• **ИСХОДНЫЙ ТЕКСТ**:
====
Этот, уже финальный, оборот на тот мир и себя в нем, решительное подведение итогов, становятся последней задачей Цветаевой задолго до того, как угроза отъезда стала реальной. Тетради и письма тридцатых годов раз за разом анализируют загадку, не перестававшую мучить ее до самого конца: повторяющуюся неудачу ее земной/ женской жизни. Часть записей сделана на французском: языке разговора с собой, не подразумевающем иного читателя и собеседника. Перечисляя все, что ей было дано (имя, внешность, дар), Цветаева пытается и не может решить не дающееся ей уравнение:

Приближаются, пугаются, скрываются. <…>

Исчезновение полное и окончательное.

Он – пропадает без вести.

Я – остаюсь одна.

И это всегда одна и та же история.

Меня оставляют. Без слова, без «<до свиданья». Приходили – больше не приходят. Писали – больше не пишут.
====
• **ЗАДАНИЯ К ТЕКСТУ**:
[a] Согласуются ли с исходным текстом утверждения (i), (ii) и (iii)? На каждое ответьте «да» или «нет» и приведите решающие слова текста точной цитатой.
(i) Часть записей Цветаевой сделана на французском языке.
(ii) Подведение итогов стало задачей Цветаевой лишь после того, как угроза отъезда стала реальной.
(iii) Перечисляя то, что ей было дано, Цветаева называет имя, внешность и дар.
[b] Каким языком для Цветаевой, согласно исходному тексту, был французский?
Дальше идут записи: это отдельный материал.

Элементы набора данных
====
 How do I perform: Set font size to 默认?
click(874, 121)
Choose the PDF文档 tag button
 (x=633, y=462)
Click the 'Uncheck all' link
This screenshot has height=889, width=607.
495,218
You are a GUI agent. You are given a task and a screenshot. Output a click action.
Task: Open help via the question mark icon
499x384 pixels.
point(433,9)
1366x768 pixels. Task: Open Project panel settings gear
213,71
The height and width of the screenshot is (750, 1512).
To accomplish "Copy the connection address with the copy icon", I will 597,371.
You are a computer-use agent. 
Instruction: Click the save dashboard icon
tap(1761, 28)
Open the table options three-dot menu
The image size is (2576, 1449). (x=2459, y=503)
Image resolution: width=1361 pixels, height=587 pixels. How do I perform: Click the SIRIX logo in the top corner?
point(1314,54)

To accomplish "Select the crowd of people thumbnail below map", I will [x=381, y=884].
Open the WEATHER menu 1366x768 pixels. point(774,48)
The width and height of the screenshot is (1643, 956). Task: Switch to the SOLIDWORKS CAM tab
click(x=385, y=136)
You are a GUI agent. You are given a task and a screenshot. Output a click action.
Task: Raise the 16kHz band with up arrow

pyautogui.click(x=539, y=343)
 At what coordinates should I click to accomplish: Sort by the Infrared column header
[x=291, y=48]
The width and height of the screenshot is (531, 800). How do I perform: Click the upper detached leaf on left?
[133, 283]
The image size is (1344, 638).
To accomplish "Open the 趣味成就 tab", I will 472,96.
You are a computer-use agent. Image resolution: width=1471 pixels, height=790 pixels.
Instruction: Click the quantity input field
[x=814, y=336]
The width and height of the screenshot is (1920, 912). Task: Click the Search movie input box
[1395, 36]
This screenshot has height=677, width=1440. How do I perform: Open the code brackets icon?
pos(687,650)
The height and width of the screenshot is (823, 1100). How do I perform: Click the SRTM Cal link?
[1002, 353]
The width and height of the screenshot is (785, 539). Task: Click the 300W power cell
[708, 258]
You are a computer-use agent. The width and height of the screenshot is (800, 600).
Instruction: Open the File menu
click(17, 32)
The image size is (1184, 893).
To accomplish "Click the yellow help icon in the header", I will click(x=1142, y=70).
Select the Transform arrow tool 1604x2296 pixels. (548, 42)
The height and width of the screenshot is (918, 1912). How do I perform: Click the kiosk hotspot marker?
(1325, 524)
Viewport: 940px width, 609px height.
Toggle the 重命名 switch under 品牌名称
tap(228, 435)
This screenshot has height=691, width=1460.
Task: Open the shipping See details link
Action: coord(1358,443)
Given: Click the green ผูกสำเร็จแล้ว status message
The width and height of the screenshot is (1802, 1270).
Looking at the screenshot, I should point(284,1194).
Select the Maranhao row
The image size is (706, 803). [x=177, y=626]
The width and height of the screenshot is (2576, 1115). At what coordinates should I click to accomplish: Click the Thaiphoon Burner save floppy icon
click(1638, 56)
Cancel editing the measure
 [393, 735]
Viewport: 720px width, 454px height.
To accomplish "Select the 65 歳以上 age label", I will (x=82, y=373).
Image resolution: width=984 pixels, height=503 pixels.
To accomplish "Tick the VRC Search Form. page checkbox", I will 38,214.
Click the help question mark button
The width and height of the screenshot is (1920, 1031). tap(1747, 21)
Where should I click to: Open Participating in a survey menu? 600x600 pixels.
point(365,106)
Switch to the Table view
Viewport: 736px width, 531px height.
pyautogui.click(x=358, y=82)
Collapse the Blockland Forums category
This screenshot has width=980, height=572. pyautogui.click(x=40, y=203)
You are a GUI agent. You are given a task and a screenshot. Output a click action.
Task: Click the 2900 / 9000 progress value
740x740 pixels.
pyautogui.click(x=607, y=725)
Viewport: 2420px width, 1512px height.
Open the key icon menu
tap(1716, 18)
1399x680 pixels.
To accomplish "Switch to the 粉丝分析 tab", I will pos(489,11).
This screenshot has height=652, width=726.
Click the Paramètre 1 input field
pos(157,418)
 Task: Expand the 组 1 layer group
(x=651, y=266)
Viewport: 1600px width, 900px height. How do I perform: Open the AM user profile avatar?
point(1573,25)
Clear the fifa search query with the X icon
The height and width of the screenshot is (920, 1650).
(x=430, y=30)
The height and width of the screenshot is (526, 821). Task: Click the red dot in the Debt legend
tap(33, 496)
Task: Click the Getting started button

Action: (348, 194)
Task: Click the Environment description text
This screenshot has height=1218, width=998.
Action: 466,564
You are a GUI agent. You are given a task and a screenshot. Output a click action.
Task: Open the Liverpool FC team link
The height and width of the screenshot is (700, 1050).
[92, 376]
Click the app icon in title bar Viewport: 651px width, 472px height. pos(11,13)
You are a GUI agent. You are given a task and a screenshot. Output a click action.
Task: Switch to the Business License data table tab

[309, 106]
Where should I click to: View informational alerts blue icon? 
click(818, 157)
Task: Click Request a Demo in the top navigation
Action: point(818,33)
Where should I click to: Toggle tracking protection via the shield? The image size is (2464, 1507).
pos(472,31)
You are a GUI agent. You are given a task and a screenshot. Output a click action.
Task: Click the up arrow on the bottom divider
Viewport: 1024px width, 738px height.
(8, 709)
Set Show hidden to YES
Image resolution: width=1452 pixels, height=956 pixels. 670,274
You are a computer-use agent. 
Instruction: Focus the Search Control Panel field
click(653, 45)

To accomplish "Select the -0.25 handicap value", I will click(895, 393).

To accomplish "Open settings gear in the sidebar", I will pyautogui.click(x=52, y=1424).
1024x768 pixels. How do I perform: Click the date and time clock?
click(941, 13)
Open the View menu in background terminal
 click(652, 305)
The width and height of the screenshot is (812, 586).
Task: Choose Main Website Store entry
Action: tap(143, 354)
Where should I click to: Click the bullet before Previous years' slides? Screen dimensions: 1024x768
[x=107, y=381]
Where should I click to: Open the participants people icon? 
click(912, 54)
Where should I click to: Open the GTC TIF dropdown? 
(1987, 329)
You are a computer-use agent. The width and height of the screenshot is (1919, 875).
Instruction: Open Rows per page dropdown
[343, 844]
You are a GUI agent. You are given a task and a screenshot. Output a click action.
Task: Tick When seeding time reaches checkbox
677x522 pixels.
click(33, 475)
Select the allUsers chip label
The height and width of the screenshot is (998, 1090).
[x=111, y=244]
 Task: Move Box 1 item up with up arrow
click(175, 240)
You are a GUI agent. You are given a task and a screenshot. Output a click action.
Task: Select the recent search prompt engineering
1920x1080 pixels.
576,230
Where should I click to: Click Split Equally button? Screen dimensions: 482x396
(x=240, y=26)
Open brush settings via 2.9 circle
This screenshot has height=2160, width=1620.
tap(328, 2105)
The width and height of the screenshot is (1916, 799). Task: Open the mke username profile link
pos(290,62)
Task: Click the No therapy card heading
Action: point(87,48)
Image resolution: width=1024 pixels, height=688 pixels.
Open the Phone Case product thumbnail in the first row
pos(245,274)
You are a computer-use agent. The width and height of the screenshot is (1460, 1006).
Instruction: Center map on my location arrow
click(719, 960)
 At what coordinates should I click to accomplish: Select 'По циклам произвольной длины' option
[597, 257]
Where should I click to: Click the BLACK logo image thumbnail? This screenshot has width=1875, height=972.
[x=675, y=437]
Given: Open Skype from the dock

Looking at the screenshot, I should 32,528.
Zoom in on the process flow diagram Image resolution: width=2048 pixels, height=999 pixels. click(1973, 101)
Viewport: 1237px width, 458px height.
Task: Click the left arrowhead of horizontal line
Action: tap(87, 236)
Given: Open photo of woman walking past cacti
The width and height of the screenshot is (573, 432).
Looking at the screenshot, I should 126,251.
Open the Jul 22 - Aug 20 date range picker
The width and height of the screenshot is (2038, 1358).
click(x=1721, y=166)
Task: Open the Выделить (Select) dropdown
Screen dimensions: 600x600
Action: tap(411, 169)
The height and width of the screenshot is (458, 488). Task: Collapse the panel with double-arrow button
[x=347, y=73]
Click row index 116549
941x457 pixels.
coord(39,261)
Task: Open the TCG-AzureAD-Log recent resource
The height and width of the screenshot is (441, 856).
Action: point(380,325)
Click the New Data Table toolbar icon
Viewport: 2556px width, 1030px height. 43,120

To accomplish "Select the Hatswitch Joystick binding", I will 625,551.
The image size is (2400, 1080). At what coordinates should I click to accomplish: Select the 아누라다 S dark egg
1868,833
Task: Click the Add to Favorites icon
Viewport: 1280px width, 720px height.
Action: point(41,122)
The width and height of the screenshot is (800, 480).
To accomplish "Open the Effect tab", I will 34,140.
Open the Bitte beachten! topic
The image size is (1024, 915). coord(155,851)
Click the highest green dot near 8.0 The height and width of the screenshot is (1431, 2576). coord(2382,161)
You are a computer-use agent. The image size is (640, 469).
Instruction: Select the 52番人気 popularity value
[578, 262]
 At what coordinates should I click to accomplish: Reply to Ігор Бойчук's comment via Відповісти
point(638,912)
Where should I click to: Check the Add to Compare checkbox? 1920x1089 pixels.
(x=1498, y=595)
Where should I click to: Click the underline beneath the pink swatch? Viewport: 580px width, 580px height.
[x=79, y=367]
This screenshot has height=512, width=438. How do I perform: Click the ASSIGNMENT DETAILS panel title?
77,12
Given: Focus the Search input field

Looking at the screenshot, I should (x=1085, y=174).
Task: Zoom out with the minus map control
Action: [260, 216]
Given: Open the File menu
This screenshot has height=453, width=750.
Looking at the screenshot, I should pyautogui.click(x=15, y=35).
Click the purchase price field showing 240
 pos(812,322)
====
• **РАЗБОР РЕШЕНИЙ**:
[a]
(i) Да: «Часть записей сделана на французском».
(ii) Нет: «задолго до того, как угроза отъезда стала реальной».
(iii) Да: «имя, внешность, дар».

[b] Языком разговора с собой, не подразумевающим иного читателя и собеседника.